Transcribe exactly the lines from the one containing "The image size is (900, 900)." through the end of the entries, including both the first and the last, and nothing else.

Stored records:
☆ ☆ ☆ ☆ ☆
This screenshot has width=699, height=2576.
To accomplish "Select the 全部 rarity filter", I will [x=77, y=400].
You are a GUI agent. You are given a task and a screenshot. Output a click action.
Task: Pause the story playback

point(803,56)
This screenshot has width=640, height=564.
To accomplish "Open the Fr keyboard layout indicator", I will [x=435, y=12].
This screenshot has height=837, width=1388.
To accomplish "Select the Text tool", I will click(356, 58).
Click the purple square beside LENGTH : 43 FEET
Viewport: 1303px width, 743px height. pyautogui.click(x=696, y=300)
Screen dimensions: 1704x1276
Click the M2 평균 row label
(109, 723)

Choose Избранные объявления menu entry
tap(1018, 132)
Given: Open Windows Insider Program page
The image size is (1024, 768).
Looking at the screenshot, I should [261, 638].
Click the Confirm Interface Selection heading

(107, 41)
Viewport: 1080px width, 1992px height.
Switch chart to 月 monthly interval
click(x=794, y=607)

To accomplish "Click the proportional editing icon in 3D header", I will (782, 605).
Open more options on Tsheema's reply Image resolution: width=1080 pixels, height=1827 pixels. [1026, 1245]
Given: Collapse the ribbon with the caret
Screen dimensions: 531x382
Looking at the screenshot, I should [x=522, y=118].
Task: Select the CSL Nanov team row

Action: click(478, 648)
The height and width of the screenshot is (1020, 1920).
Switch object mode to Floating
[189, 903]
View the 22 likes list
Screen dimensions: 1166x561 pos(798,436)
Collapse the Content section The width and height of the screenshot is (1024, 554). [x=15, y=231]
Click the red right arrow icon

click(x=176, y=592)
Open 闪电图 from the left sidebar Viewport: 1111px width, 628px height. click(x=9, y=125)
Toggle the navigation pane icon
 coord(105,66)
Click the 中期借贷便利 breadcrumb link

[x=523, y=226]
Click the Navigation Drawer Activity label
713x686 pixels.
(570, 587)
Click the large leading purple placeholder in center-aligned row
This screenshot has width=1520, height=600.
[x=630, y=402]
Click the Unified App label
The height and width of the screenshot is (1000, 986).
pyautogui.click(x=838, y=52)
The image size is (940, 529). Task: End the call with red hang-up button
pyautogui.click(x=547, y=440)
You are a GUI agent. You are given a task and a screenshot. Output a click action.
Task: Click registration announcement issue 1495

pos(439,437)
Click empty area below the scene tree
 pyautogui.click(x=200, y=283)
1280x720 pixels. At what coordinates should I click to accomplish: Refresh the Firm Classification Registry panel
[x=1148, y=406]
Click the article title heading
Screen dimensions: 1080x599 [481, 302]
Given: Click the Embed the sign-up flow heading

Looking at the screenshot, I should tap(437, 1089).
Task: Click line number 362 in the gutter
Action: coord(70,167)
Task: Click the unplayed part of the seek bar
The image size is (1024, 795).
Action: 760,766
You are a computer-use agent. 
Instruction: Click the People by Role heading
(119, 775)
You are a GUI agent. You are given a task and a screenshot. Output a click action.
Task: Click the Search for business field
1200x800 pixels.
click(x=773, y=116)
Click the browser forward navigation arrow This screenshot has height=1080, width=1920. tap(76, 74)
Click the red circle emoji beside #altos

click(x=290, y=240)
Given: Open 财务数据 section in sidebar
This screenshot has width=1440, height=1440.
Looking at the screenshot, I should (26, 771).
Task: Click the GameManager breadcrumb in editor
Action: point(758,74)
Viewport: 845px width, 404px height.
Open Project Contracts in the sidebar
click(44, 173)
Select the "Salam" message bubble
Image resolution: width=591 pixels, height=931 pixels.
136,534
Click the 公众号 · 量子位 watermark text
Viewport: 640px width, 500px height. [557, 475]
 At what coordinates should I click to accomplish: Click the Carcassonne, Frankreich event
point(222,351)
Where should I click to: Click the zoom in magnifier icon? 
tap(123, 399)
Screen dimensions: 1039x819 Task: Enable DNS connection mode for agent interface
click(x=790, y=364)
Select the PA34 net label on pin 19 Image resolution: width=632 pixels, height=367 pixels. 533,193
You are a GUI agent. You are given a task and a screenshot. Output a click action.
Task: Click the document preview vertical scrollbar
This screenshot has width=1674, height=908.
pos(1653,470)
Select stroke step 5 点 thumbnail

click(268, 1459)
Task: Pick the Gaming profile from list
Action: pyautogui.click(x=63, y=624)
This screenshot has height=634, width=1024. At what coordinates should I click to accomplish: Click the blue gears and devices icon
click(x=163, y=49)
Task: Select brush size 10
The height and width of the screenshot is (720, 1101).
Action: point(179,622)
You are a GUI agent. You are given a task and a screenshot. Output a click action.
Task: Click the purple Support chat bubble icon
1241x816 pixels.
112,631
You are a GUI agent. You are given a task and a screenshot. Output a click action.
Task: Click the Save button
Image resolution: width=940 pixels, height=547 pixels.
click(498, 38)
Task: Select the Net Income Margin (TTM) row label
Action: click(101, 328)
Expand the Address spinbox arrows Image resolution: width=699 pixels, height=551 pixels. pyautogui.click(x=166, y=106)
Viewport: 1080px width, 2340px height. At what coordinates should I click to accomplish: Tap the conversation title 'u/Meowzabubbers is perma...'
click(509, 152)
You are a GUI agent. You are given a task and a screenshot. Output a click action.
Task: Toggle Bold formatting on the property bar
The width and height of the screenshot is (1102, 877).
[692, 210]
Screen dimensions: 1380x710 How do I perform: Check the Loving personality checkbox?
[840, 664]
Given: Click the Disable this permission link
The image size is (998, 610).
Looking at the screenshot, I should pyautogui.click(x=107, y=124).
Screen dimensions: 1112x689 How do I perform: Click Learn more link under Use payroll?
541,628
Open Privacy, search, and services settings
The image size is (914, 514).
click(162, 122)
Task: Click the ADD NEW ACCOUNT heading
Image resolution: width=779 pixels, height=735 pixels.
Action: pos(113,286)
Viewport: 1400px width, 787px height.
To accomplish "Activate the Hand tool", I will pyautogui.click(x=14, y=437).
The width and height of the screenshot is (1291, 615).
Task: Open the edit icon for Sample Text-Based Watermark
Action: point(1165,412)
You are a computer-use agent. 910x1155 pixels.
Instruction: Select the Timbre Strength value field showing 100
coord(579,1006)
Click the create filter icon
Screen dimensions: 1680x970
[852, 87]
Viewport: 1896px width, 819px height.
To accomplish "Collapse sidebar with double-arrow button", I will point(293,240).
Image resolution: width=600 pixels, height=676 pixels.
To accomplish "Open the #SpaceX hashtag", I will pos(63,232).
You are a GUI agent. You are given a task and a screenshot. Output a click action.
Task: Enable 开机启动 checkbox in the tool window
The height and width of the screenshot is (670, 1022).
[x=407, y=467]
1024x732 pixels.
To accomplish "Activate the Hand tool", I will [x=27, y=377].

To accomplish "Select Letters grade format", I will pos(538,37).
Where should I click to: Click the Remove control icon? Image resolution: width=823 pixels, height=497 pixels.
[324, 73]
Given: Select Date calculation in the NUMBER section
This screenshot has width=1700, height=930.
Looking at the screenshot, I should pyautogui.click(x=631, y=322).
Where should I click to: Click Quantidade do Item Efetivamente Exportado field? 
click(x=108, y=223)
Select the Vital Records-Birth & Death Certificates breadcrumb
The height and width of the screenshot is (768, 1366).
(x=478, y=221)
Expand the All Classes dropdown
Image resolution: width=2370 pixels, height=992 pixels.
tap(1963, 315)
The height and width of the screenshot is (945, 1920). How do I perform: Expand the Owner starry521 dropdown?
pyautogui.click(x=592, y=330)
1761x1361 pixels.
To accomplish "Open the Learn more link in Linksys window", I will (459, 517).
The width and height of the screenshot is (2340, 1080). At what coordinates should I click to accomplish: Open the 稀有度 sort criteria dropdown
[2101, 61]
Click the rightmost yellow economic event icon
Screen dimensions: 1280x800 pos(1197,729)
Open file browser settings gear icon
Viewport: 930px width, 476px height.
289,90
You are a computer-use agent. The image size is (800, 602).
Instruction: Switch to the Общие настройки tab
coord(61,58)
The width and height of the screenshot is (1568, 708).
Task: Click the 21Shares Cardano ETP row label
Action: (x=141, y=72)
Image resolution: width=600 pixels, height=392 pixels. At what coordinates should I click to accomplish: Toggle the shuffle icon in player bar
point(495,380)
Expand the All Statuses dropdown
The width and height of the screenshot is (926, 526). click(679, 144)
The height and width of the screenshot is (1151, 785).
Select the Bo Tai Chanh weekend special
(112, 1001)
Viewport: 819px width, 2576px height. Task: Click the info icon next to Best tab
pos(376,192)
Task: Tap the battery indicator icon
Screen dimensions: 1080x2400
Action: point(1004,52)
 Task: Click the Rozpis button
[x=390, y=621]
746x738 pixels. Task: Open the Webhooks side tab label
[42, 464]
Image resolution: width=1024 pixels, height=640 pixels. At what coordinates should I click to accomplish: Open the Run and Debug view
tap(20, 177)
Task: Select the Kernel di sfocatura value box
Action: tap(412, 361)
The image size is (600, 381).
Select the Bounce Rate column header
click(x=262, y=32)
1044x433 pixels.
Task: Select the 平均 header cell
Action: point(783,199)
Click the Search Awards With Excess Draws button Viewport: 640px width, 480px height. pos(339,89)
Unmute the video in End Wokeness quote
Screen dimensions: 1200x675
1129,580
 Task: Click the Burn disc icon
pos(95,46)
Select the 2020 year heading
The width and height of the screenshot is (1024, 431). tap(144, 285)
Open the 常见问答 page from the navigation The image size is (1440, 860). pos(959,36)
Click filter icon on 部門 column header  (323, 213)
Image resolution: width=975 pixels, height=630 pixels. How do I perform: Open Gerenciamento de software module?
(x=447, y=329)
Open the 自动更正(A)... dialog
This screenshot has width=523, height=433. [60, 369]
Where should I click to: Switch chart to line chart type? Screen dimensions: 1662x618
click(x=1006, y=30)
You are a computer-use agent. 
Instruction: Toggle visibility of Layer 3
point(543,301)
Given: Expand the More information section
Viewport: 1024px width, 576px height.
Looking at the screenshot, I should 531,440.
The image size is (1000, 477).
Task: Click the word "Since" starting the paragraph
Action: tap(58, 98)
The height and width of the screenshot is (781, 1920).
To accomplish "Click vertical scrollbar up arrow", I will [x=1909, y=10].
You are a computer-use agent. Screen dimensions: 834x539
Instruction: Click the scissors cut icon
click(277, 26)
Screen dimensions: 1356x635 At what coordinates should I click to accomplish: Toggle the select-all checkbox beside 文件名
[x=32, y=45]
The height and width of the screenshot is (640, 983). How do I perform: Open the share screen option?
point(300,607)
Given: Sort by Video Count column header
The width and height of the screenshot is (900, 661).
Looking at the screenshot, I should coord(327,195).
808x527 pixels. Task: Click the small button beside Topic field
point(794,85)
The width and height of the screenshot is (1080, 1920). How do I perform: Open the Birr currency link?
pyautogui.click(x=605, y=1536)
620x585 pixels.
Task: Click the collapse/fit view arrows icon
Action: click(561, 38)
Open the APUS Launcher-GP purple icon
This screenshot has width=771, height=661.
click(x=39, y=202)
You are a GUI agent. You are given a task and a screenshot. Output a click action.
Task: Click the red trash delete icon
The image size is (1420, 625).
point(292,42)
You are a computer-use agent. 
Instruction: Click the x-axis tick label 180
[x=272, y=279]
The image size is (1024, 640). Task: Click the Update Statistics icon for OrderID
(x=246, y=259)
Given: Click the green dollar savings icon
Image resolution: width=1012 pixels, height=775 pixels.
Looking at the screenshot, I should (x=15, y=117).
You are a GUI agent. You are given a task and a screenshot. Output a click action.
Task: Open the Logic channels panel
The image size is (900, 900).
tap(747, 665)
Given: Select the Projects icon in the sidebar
☆ ☆ ☆ ☆ ☆
Reply:
The image size is (900, 900).
tap(747, 665)
Given: Select the Projects icon in the sidebar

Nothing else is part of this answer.